[Exercise instructions] In the records below, the lines from the one containing "The height and" through the last are to be reproduced exactly and alone.

________

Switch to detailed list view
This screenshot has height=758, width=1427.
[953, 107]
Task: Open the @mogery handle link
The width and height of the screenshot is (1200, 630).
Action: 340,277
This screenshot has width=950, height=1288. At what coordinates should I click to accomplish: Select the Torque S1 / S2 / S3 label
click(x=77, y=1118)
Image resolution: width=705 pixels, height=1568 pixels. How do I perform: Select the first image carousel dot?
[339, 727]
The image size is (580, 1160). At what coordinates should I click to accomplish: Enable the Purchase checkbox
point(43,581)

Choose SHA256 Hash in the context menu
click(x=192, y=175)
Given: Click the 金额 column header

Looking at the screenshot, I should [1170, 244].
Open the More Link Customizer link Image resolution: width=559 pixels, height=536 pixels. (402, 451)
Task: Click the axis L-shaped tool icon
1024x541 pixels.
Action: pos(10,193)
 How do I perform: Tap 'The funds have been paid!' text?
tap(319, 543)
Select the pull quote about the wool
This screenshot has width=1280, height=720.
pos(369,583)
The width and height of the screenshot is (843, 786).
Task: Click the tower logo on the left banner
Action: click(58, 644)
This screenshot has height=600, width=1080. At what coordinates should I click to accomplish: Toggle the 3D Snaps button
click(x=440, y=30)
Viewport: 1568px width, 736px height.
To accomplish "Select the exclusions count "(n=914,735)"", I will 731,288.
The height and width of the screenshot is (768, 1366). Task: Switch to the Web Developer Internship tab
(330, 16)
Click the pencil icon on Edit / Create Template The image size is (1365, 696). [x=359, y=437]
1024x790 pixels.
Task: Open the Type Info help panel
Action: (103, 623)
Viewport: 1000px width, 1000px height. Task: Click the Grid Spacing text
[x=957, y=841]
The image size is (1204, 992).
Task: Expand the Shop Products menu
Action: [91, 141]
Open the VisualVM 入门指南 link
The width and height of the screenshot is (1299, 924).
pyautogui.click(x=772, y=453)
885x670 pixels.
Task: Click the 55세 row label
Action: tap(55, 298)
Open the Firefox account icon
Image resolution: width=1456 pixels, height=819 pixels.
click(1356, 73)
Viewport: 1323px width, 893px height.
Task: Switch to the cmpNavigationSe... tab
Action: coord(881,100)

________

[Result of this task]
The height and width of the screenshot is (768, 1366). Task: Switch to the Web Developer Internship tab
(330, 16)
Click the pencil icon on Edit / Create Template The image size is (1365, 696). [x=359, y=437]
1024x790 pixels.
Task: Open the Type Info help panel
Action: (103, 623)
Viewport: 1000px width, 1000px height. Task: Click the Grid Spacing text
[x=957, y=841]
The image size is (1204, 992).
Task: Expand the Shop Products menu
Action: [91, 141]
Open the VisualVM 入门指南 link
The width and height of the screenshot is (1299, 924).
pyautogui.click(x=772, y=453)
885x670 pixels.
Task: Click the 55세 row label
Action: tap(55, 298)
Open the Firefox account icon
Image resolution: width=1456 pixels, height=819 pixels.
click(1356, 73)
Viewport: 1323px width, 893px height.
Task: Switch to the cmpNavigationSe... tab
Action: coord(881,100)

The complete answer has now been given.